The network isolation strategy consists of the following:

  1. In AWS, an administrator creates a new Amazon S3 interface endpoint for every Snowflake account in the organization. For example, if an organization has two accounts in the Snowflake deployment, the administrator creates two interface endpoints.

  2. In Snowflake, an administrator uses the S3_STAGE_VPCE_DNS_NAME parameter to associate each Snowflake account with the DNS name of its dedicated interface endpoint. All traffic to the account’s internal stage goes through this interface endpoint.

AWS configuration

In your VPC as an AWS administrator:

  1. Create a separate Amazon S3 interface endpoint for each of your Snowflake accounts.

  2. For each of these endpoints, use the AWS VPC Management Console to:

    1. Open the endpoint to view its Details.

    2. Find the DNS Names field, and copy the region-scoped DNS name. The Snowflake S3_STAGE_VPCE_DNS_NAME parameter will be set to this value.

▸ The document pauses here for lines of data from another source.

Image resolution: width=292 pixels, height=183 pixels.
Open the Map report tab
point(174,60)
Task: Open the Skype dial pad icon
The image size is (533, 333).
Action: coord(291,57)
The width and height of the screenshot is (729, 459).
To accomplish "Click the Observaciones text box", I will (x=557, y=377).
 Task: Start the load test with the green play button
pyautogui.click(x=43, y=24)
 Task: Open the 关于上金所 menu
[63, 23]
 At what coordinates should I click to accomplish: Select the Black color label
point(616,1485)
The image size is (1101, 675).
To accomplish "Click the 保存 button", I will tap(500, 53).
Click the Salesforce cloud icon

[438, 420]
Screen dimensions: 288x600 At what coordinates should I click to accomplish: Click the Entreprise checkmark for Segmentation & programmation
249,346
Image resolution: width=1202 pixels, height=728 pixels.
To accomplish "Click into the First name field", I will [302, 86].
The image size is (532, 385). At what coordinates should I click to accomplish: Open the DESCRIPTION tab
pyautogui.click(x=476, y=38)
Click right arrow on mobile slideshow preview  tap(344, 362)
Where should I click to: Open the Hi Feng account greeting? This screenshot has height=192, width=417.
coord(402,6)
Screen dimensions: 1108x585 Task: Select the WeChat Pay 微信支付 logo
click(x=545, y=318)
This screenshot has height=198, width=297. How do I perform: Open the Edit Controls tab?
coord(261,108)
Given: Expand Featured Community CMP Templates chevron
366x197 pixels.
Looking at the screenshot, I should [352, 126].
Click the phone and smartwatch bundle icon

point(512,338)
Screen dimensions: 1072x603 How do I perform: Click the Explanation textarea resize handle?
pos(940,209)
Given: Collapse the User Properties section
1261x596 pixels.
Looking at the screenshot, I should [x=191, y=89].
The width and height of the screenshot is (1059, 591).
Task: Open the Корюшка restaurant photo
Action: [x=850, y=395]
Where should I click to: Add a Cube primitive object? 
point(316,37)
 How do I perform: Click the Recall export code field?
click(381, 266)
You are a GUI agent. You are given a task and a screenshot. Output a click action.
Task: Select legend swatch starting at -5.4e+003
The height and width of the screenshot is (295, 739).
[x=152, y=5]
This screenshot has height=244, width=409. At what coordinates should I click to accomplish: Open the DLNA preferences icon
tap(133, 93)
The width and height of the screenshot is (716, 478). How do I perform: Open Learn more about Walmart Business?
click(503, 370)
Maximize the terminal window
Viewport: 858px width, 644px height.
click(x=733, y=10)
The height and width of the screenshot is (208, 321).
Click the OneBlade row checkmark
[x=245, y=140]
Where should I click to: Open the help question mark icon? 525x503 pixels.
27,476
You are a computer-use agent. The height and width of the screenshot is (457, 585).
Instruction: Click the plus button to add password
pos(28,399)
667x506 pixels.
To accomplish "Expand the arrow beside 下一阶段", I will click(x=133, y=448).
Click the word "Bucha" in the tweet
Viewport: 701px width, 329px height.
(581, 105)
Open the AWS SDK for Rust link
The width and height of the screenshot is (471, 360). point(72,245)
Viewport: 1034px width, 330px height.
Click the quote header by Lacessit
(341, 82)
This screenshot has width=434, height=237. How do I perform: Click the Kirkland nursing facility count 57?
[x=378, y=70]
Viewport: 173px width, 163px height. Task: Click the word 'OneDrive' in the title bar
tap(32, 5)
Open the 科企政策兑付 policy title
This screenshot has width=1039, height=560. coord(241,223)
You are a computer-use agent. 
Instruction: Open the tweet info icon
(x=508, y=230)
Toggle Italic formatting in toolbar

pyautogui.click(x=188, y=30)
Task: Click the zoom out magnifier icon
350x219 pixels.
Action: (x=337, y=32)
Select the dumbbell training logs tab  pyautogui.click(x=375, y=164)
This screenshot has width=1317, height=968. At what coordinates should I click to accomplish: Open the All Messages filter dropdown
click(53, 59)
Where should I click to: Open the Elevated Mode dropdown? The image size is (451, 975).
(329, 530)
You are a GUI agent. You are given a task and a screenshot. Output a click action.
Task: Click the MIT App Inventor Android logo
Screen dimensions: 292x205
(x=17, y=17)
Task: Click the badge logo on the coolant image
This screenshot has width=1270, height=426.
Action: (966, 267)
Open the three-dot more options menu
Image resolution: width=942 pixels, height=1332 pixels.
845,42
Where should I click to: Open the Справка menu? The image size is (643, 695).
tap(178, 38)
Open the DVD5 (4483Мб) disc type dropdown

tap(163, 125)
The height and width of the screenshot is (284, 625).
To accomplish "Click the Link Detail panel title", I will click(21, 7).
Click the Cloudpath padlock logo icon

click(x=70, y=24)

      The format of the region-scoped DNS name looks like *.vpce-sd98fs0d9f8g.s3.us-west-2.vpce.amazonaws.com. Though AWS also provides an availability zone DNS name, Snowflake recommends the region-scoped DNS name because it provides high availability with failover capabilities.

Snowflake configuration

After the AWS administrator creates the interface endpoint for a Snowflake account’s internal stage, the Snowflake administrator can use the S3_STAGE_VPCE_DNS_NAME parameter to associate the DNS name of that endpoint with the account.

The S3_STAGE_VPCE_DNS_NAME parameter should be set to the region-scoped DNS Name of the interface endpoint associated with a specific internal stage. The standard format begins with an asterisk (*) and ends with vpce.amazonaws.com (for example, *.vpce-sd98fs0d9f8g.s3.us-west-2.vpce.amazonaws.com).

As an example, the account administrator can execute the following to associate an endpoint with the current account:

alter account set S3_STAGE_VPCE_DNS_NAME='*.vpce-sd98fs0d9f8g.s3.us-west2.vpce.amazonaws.com';
Copy

Final DNS value

The final DNS name associated with an account has the form: <bucketname>.bucket.vpce-<vpceid>.s3.<region>.vpce.amazonaws.com

Where:

  • <bucketname> is the name of the internal stage’s Amazon S3 bucket.

  • <vpceid> is the unique identifier of the Amazon S3 interface endpoint associated with the account.

  • <region> is the cloud region that hosts your Snowflake account.

The final DNS name appears in logs for each driver that connects to the internal stage.